Al centro della sala principale spicca una lunga teca che raccoglie esemplari di minerali e di marmi, lungo le pareti, invece, le grandi vetrine illuminano l’ambiente, con  altri preziosi campioni di pietre, marmi ed una collezione di animali impagliati: un’altra sala conserva, tra gli altri reperti, lo scheletro di una balenottera, detta “la Gismondina” (dal nome di Gismondi, cui si deve la scoperta del minerale Gismondina, composto da silicato di magnesio-calcio-alluminio).

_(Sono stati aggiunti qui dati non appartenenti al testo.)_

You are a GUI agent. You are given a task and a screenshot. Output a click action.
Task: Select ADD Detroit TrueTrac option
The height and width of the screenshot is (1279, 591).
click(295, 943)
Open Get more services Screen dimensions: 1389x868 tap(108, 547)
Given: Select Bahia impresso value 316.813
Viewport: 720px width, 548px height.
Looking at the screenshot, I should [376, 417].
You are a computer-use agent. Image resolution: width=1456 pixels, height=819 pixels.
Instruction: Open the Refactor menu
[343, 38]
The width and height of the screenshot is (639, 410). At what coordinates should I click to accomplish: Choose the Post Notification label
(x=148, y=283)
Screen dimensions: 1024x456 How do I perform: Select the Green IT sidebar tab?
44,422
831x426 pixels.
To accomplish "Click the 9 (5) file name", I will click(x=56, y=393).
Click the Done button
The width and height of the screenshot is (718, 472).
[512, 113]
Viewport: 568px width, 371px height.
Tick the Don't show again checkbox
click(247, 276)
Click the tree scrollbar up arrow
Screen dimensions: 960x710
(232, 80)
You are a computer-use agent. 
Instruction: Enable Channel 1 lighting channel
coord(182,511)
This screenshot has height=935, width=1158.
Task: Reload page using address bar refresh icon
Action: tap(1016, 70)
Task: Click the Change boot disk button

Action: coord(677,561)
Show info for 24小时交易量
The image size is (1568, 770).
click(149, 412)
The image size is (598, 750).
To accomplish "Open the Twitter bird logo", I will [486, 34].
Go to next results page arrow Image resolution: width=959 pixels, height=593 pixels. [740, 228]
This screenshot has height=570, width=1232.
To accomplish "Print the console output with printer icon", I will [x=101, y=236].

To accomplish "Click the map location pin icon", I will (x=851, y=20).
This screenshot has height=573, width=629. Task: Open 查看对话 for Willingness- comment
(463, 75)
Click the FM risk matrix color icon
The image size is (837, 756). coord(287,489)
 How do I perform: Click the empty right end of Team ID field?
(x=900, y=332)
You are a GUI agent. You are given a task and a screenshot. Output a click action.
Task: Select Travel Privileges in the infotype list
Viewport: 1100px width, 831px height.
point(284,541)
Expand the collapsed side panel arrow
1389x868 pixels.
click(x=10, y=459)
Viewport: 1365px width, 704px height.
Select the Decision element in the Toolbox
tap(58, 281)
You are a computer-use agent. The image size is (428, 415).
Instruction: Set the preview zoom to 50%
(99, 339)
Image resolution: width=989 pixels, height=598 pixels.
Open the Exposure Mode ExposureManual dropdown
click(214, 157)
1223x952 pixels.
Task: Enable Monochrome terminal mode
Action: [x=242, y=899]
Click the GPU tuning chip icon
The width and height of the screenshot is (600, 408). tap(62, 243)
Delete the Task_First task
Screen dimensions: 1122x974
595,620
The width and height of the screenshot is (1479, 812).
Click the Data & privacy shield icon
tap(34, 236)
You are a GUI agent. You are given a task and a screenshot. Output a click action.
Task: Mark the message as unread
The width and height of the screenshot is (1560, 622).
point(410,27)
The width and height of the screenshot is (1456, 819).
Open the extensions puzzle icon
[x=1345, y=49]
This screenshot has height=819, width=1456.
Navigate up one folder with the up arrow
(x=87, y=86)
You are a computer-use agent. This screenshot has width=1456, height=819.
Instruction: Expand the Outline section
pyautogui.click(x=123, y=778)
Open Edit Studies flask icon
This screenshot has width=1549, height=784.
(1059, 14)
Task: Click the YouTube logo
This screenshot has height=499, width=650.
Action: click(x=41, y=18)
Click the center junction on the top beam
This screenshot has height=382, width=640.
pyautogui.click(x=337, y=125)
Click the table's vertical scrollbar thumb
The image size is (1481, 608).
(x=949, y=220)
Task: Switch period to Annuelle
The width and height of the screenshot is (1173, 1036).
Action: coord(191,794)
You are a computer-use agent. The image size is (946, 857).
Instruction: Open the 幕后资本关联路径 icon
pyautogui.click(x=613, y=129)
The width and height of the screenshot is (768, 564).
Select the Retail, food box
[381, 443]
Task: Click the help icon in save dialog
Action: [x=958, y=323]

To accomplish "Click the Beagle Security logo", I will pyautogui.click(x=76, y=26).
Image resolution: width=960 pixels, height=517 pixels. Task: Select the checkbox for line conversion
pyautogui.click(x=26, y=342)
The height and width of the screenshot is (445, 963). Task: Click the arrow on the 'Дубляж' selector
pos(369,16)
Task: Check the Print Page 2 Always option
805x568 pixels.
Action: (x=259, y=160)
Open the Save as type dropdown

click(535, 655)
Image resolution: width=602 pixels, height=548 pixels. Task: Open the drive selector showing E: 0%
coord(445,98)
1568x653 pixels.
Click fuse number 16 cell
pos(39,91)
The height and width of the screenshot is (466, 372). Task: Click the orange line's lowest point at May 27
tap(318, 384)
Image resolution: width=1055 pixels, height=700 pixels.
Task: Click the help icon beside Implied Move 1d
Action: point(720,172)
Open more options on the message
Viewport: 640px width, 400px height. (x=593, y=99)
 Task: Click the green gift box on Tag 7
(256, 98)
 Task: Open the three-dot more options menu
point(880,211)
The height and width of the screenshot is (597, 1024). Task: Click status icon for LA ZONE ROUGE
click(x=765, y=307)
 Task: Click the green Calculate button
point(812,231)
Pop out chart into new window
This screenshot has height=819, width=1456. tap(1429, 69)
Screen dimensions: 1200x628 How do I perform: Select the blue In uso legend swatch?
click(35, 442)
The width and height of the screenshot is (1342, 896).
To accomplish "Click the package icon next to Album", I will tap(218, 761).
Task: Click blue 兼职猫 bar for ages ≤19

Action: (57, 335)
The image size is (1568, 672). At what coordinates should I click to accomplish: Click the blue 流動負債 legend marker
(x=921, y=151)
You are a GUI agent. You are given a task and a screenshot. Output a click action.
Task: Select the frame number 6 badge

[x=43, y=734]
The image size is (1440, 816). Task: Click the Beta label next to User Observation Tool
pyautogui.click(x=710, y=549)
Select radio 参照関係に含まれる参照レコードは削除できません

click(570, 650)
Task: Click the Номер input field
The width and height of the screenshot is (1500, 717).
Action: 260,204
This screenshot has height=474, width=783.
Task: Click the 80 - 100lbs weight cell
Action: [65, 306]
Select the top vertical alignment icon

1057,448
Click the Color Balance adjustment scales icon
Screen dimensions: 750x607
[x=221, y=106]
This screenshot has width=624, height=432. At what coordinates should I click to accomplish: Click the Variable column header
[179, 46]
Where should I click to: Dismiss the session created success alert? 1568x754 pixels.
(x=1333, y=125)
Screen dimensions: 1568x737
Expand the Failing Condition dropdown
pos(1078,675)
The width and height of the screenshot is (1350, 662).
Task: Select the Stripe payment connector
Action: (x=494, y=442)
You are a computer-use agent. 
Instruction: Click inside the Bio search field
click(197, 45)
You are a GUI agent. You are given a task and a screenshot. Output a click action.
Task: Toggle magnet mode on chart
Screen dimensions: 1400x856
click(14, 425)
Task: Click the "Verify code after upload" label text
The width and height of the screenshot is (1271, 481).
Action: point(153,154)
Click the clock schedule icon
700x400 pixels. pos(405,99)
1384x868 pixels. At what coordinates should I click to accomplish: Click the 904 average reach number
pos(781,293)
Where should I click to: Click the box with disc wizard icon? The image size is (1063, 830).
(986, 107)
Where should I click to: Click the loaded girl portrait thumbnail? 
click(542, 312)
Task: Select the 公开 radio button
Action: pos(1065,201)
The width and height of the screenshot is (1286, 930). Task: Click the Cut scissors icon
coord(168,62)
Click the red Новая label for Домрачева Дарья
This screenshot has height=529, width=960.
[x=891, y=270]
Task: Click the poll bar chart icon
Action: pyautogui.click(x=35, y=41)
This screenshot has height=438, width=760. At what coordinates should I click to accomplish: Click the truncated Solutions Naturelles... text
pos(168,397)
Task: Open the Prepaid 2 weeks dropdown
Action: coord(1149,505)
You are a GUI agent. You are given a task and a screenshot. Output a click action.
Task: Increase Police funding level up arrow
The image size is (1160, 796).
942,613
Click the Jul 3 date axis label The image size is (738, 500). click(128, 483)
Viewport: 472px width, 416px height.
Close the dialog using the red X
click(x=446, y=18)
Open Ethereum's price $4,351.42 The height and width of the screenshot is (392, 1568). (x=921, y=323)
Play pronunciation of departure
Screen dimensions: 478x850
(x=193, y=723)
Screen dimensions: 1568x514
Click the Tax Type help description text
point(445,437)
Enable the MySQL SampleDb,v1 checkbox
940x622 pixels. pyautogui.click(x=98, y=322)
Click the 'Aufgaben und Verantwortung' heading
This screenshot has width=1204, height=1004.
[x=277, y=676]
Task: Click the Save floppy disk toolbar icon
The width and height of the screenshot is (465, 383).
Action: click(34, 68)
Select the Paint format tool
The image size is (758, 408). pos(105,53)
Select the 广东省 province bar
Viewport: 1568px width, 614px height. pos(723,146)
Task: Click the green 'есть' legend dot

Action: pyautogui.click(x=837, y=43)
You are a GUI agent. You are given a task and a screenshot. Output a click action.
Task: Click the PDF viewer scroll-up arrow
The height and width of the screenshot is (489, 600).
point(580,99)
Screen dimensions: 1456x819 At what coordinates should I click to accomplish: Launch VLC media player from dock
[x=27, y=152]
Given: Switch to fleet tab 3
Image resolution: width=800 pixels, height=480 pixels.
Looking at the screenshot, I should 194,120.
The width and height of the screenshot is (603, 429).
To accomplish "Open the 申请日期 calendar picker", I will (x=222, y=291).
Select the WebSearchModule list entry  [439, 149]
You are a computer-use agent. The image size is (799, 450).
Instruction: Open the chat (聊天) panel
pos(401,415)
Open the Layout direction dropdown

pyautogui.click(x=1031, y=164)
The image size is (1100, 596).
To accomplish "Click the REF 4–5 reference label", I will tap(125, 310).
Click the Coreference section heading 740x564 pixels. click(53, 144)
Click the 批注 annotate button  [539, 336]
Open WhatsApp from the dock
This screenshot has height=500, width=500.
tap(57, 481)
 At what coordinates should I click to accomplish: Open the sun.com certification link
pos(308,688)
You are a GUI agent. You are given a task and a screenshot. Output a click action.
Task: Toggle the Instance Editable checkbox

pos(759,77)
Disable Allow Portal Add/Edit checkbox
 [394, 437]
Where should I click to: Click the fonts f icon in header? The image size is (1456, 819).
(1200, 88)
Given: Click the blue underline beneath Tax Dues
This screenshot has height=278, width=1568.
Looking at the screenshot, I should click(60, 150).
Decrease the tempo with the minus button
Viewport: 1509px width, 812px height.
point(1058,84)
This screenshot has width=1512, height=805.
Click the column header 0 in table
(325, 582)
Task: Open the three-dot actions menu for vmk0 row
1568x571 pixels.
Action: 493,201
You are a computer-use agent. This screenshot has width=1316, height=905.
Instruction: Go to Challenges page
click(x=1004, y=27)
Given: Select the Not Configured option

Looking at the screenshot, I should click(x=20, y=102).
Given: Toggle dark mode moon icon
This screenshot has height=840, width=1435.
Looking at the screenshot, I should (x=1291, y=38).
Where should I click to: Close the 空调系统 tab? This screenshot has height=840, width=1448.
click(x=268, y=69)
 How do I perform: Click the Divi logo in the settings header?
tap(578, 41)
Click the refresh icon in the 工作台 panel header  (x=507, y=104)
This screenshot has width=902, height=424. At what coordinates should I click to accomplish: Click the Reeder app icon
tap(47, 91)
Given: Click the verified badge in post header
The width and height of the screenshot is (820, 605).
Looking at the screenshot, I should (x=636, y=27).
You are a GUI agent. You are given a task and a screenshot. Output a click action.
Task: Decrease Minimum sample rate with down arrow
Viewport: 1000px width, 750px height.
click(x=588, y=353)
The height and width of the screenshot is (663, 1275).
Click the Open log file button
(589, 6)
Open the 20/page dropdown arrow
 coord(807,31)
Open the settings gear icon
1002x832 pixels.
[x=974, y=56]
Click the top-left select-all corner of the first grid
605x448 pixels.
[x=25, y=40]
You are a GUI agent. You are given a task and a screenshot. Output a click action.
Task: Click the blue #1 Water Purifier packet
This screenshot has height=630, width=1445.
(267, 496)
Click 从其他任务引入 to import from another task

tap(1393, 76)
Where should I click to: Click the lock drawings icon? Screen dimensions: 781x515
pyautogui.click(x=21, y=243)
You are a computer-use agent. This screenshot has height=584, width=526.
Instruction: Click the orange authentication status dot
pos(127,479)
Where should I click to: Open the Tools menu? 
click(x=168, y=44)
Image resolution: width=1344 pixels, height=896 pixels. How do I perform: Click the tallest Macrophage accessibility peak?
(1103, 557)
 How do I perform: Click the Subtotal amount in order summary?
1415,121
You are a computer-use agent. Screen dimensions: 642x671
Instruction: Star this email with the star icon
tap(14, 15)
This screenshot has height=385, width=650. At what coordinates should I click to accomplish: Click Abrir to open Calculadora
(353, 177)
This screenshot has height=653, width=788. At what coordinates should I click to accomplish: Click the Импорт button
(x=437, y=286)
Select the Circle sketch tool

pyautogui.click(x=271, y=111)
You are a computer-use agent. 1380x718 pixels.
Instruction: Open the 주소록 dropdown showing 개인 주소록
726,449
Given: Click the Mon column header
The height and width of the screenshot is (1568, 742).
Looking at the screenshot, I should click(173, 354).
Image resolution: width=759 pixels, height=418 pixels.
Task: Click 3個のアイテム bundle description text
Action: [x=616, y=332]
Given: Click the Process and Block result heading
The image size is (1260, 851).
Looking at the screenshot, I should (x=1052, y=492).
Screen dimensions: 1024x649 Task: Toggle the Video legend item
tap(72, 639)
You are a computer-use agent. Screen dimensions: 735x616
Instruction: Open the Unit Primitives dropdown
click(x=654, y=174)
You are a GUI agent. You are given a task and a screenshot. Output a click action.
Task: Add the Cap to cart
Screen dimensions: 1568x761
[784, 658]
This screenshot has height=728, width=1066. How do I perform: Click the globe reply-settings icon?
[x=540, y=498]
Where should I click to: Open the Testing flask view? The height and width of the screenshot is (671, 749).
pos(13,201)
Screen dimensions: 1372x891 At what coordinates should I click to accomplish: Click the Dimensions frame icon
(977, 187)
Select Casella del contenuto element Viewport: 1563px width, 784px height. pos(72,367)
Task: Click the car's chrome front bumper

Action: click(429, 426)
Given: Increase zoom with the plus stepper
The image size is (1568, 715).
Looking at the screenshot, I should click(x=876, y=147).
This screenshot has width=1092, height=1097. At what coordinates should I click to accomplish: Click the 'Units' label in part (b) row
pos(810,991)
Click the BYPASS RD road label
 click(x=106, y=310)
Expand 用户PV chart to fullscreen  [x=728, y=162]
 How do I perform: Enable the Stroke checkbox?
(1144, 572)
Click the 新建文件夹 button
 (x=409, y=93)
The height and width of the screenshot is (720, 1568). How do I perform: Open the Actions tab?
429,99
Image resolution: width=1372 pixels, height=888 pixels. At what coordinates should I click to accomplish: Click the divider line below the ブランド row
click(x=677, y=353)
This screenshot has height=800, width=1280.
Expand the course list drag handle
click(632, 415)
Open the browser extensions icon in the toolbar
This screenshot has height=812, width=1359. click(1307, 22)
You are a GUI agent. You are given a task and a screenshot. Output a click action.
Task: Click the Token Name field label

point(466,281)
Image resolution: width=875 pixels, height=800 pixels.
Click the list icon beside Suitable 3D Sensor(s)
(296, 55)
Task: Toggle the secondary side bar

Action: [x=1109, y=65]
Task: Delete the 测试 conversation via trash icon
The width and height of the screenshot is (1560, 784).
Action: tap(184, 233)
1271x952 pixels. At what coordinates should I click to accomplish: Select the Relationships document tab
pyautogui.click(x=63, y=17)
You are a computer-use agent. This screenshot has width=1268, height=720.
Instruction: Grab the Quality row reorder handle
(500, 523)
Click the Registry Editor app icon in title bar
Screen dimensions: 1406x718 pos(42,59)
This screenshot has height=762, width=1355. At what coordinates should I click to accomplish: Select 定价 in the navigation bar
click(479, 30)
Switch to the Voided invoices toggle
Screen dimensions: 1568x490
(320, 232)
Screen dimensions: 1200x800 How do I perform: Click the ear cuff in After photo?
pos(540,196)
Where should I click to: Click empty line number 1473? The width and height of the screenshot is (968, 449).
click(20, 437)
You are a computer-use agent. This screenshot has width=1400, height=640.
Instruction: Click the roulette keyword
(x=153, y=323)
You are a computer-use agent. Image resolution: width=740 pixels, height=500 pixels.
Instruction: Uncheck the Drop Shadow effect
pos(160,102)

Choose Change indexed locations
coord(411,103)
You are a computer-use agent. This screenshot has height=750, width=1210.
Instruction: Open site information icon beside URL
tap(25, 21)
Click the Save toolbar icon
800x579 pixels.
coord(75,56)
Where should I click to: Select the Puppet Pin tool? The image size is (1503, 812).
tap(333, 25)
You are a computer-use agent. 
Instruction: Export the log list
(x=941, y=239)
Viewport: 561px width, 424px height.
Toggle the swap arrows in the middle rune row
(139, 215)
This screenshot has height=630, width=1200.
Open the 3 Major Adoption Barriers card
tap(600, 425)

La storia del Museo, uno dei più antichi di Roma, nasce da lontano, precisamente alla fine del ‘700, in un periodo storico che vede la sistematizzazione delle raccolte conservate presso gli Istituti di istruzione e le Università, con la creazione di nuove strutture museali dedicate ai temi tecnico-scientifici. Giuseppe II non era ancora imperatore quando, nel 1769, fece visita al Collegio (divenne imperatore dopo la morte della madre, Maria Teresa d’Austria,  avvenuta nel 1780); egli si era recato a Roma per ragioni di conclave (l’elezione del Pontefice Clemente XIV, rimasto alla storia per la soppressione dell’Ordine dei Gesuiti)  ma dopo la visita al Gabinetto di Mineralogia del Collegio egli decise di donare una preziosa raccolta di campioni provenienti dai giacimenti minerari dell’Ungheria: una targa ricorda questa memorabile visita.